Bio :: Liveseq :: La traduzione è una classe di traduzione per Liveseq. Bio :: Liveseq :: Traduzione è una classe di traduzione per Liveseq.Questo archiviazioni informazioni sugli aminoacidi traduzioni di trascrizioni. L'implementazione è che un oggetto di traduzione è la traduzione di un oggetto di trascrizione, con diverse possibilità di manipolazione, diverso sistema di coordinate e alla fine i propri intervalli (domini proteici) .Appendix.
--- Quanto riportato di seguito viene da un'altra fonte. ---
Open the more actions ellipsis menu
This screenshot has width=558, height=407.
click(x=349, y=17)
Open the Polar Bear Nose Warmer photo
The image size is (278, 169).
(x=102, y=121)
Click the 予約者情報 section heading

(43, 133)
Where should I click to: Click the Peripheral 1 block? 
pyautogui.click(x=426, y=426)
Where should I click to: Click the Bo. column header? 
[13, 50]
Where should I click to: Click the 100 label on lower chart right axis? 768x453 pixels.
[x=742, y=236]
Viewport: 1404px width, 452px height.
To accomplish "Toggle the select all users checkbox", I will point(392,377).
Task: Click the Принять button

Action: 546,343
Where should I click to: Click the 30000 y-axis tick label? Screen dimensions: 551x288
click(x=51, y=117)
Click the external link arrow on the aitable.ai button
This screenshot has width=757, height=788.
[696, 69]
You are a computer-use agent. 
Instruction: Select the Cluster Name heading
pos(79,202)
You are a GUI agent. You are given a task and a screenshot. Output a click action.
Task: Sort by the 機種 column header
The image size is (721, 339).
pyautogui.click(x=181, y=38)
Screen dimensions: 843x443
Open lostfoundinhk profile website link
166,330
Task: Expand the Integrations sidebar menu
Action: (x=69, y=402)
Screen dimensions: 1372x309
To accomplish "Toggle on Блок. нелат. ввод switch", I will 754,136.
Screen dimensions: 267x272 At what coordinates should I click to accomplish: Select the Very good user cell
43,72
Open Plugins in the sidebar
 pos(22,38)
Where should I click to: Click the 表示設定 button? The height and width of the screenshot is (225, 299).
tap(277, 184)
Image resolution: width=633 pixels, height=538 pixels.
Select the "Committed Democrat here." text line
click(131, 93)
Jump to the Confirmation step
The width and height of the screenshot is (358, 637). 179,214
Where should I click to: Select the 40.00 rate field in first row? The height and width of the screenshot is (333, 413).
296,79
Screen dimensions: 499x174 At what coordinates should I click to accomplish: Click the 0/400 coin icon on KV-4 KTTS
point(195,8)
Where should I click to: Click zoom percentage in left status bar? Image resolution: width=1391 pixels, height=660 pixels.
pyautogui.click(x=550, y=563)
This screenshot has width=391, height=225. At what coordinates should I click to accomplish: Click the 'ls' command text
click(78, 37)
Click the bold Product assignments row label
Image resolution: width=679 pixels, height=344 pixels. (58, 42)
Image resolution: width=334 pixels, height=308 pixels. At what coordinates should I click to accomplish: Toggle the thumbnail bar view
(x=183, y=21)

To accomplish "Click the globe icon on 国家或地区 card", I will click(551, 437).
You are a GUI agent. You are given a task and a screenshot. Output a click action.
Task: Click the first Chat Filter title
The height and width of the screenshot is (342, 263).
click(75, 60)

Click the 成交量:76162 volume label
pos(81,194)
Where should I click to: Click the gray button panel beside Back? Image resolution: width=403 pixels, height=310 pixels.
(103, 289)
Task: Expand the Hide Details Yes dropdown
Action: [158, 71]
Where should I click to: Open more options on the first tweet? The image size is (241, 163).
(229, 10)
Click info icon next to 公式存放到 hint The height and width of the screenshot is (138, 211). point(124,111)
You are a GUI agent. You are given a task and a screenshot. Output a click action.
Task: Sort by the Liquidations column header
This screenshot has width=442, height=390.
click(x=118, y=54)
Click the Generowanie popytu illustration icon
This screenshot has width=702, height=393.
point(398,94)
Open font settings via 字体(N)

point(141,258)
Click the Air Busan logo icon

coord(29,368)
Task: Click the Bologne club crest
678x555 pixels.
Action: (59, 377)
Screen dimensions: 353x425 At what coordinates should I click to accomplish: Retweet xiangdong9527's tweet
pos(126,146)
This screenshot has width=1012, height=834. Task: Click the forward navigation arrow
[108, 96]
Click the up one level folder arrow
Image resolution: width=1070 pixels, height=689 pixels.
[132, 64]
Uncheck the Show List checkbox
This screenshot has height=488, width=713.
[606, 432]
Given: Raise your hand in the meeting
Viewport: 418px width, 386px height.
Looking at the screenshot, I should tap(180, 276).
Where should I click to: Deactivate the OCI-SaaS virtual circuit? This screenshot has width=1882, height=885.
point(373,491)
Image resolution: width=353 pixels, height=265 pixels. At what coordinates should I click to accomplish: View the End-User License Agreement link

Il resto dei dettagli della documentazione ciascuno dei metodi dell'oggetto. I metodi interni sono solitamente preceduti con un titolo _new: nuovo utilizzo: $ Protein = Bio :: Liveseq :: Traduzione-> Nuovo (-Transcript => $ Transc); Funzione: Genera un nuovo BIO :: LIVESEQ :: Transks translation: riferimento a un nuovo oggetto di traduzione di classe ERRORCODE -1 ARGS: riferimento a un oggetto di classe TranscriptGet_Transcript Titolo: utilizzo valido: $ Transcript = $ obj-> Get_Transcript () Funzione : Recupera il riferimento all'oggetto della trascrizione della classe (se presente) allegata a un oggetto liveseq restituisce: riferimento oggetto ARGS: NOTEAA_Ranges Titolo: AA_Ranges Utilizzo: @proteInFeatures = $ Translation-> AA_RA_RANGES () Funzione: recuperare tutti gli oggetti LiveSeq Arange Allegati a una traduzione, solitamente creata da una voce del database SwissProt CrossReferenced da una funzione CDS EMBL. Restituisce: un array ARGS: Nessuno Requisiti: · Perl.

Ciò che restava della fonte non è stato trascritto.